[START OF ARTICLE]
Pastor Michael Jennings
Pastor Michael Jennings was wrongfully arrested while watering his neighbor's flowers on May 22, 2022.Childersburg Police Department Body Camera via the Law Offices of Harry Daniels

A Black pastor who was arrested by Alabama police while he was watering his neighbor's flowers filed a federal lawsuit Friday against the city and three of its officers.

Michael Jennings, a longtime pastor at Vision of Abundant Life Church in Sylacauga, Alabama, was detained on May 22 by Childersburg officers responding to a 911 call about a suspicious person.

Jennings was charged with obstructing government operations after police accused him of failing to respond to their request that he provide identification. The charges were dropped in June.

He said in a lawsuit filed in the Northern District of Alabama that his arrest was "unlawful" and violated his Fourth Amendment rights. The suit names officers Christopher Smith, Justin Gable and Jeremy Brooks as defendants, along with the City of Childersburg.

Jennings said at a news conference Saturday that he felt the officer "already figured I was guilty by the way he questioned me and the way he talked to me."
[END OF ARTICLE]
[START OF COLLECTED MATERIAL]
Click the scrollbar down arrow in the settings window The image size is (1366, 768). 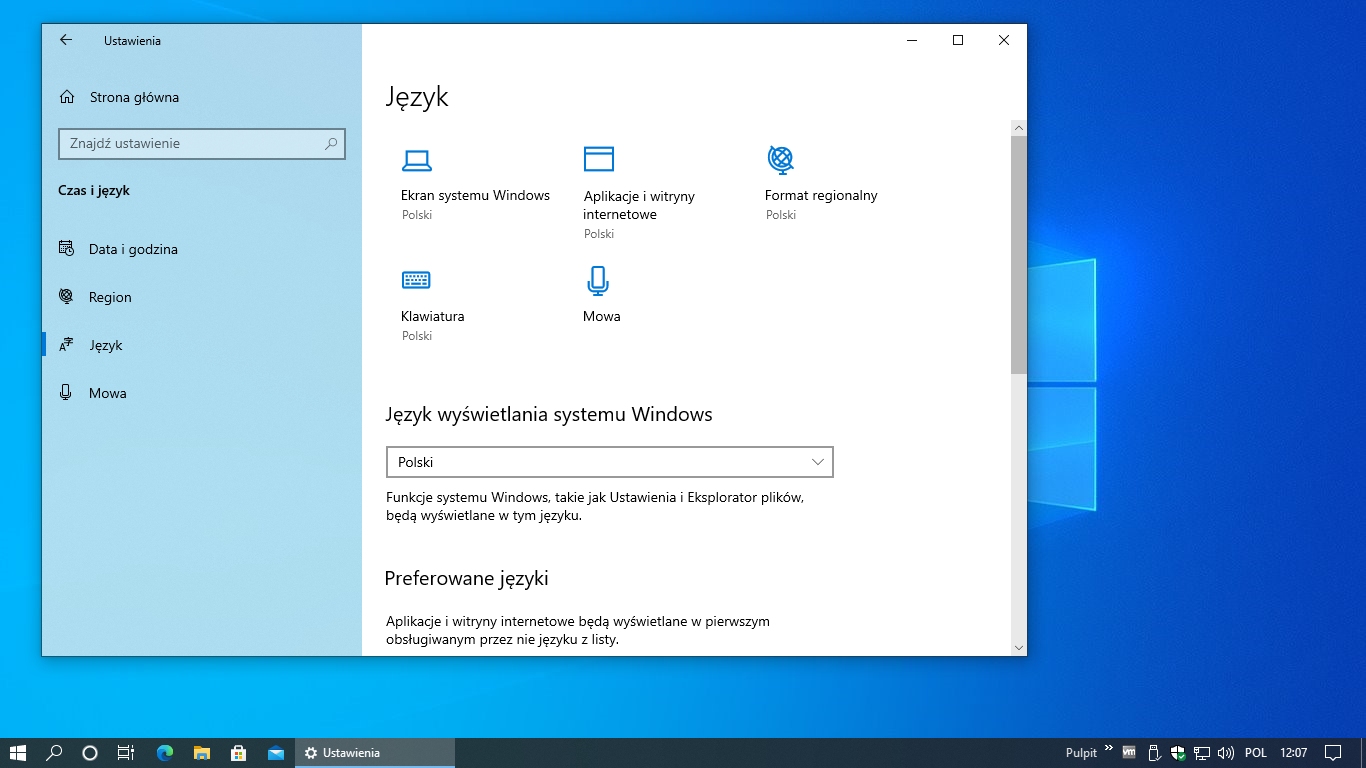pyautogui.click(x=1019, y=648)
[END OF COLLECTED MATERIAL]
■ TASK TO CARRY OUT
Print the article about the pastor's arrest from "A Black pastor" up to and including "of its officers.". This material has nothing to do with the article about the pastor's arrest.

■ THE OUTPUT
A Black pastor who was arrested by Alabama police while he was watering his neighbor's flowers filed a federal lawsuit Friday against the city and three of its officers.